── INPUT

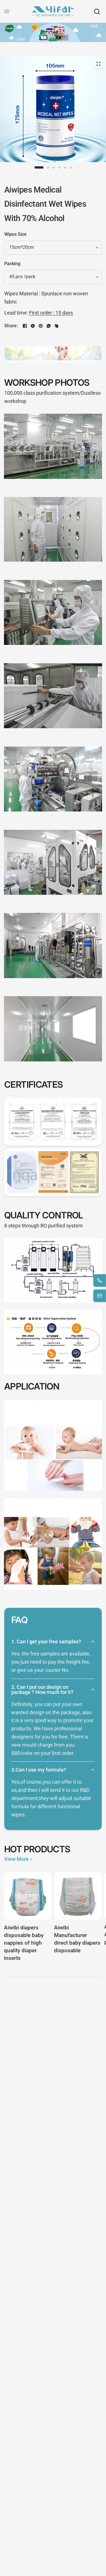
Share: (11, 326)
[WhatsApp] (48, 325)
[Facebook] (24, 325)
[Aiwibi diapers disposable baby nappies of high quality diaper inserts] (28, 1896)
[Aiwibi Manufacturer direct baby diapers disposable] (78, 1896)
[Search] (97, 11)
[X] (32, 325)
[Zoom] (98, 64)
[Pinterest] (40, 325)
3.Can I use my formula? (38, 1770)
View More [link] (16, 1859)
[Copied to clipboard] (56, 325)
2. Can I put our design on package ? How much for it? (42, 1689)
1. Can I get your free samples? (46, 1641)
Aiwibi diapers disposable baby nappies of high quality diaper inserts (24, 1942)
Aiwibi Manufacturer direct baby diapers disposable (77, 1939)
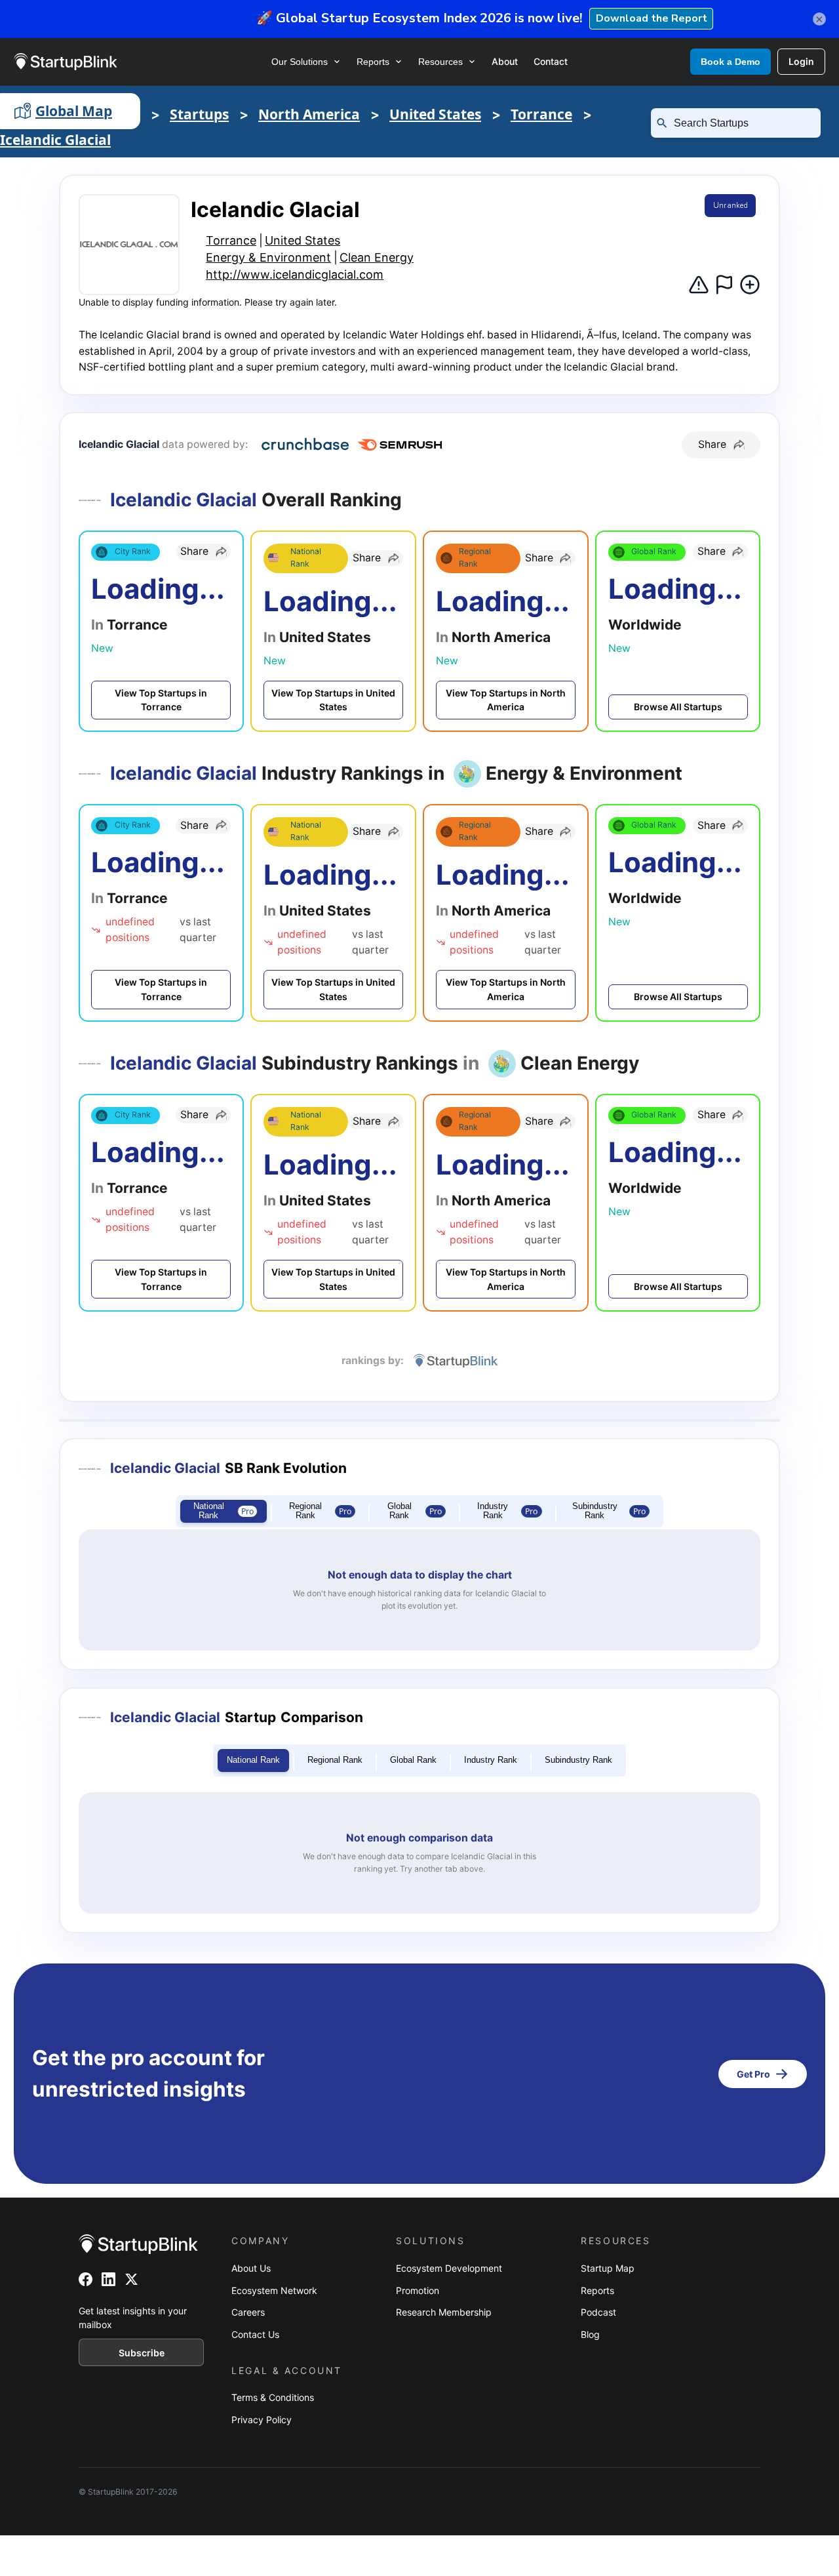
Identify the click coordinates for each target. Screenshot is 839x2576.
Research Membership (444, 2312)
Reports (373, 61)
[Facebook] (85, 2279)
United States (435, 114)
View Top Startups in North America (506, 700)
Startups (199, 114)
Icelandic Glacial (55, 140)
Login (801, 61)
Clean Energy (377, 257)
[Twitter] (131, 2279)
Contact (551, 61)
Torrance (541, 114)
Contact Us (255, 2334)
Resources (440, 61)
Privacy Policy (261, 2419)
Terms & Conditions (272, 2397)
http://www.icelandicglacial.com (294, 274)
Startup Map (607, 2268)
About (505, 61)
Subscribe (142, 2352)
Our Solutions (299, 61)
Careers (248, 2312)
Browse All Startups (678, 706)
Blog (590, 2334)
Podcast (598, 2312)
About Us (251, 2268)
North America (309, 114)
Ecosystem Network (274, 2290)
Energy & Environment (268, 257)
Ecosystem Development (449, 2268)
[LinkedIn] (108, 2279)
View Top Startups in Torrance (161, 700)
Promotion (417, 2290)
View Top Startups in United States (333, 700)
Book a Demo (730, 61)
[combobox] (741, 123)
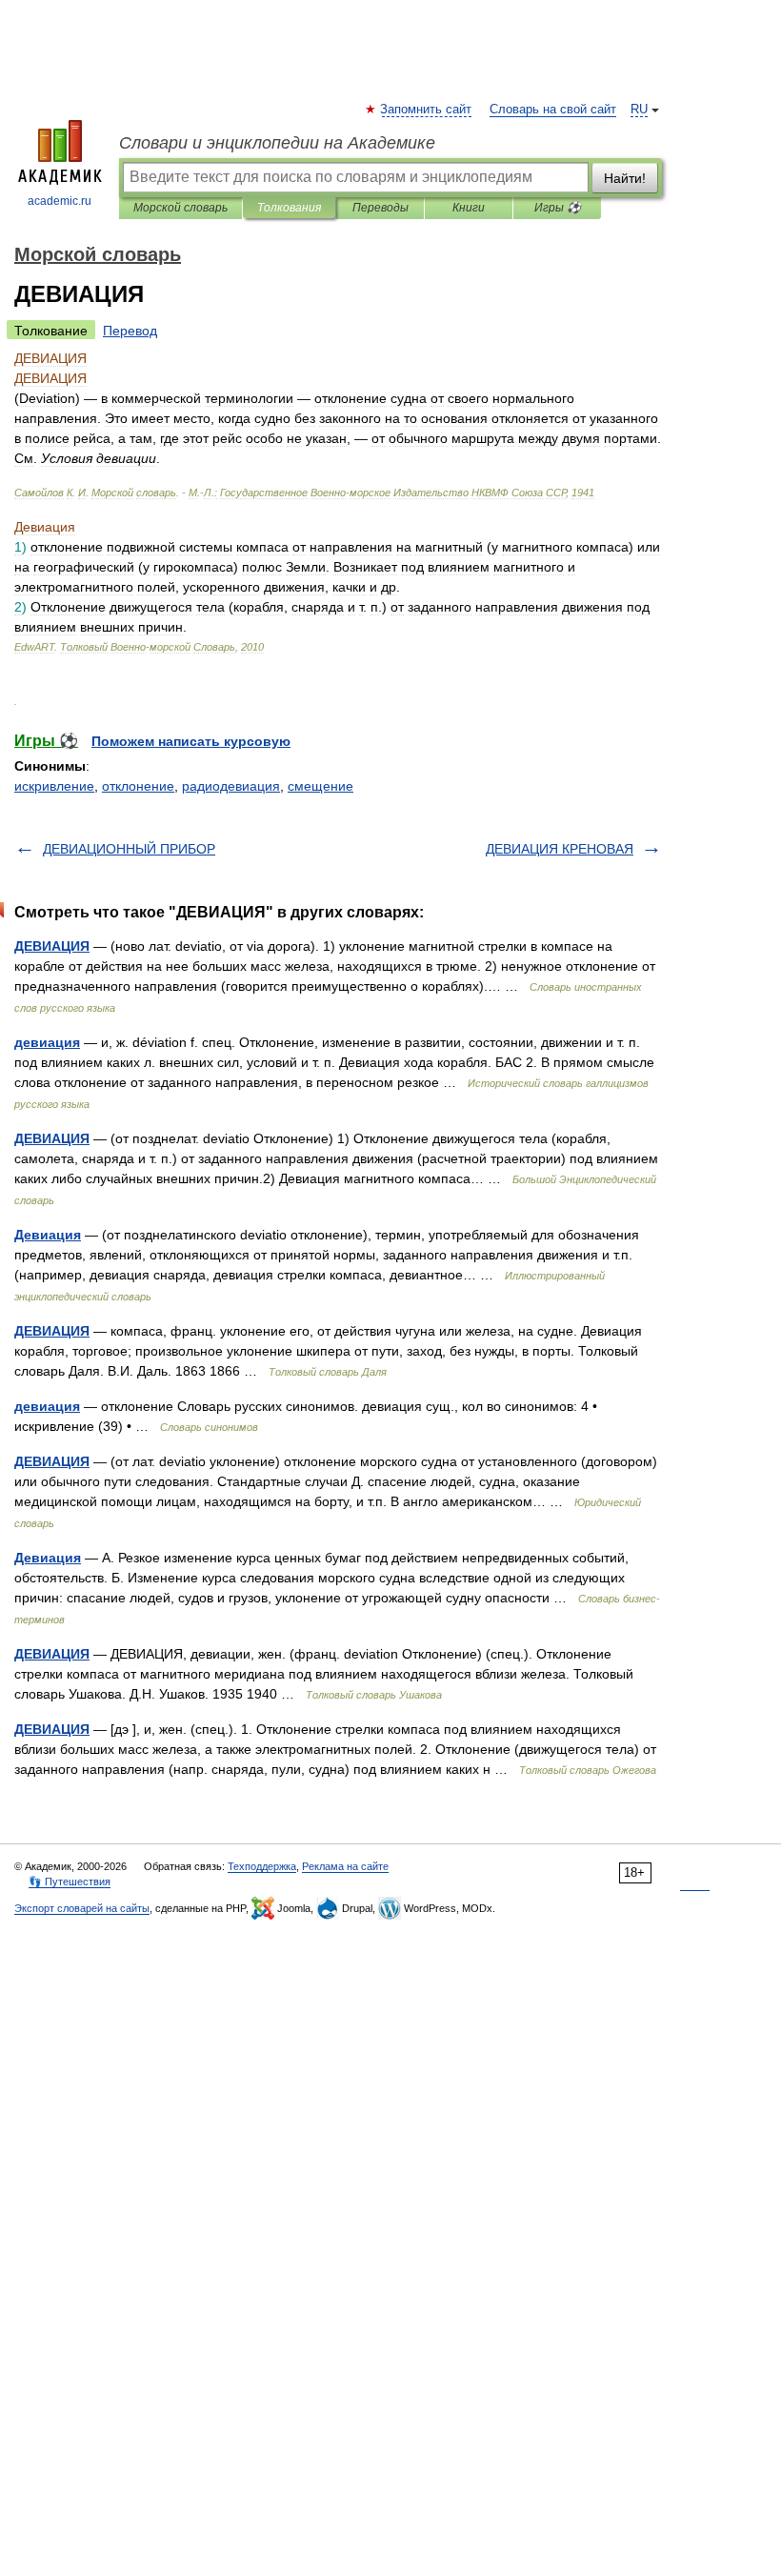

────

## EXERCISE:
Check each line above for the word "high" and copy every line that has it.

## WRITTEN RESPONSE:
[Aiwibi diapers disposable baby nappies of high quality diaper inserts] (28, 1896)
Aiwibi diapers disposable baby nappies of high quality diaper inserts (24, 1942)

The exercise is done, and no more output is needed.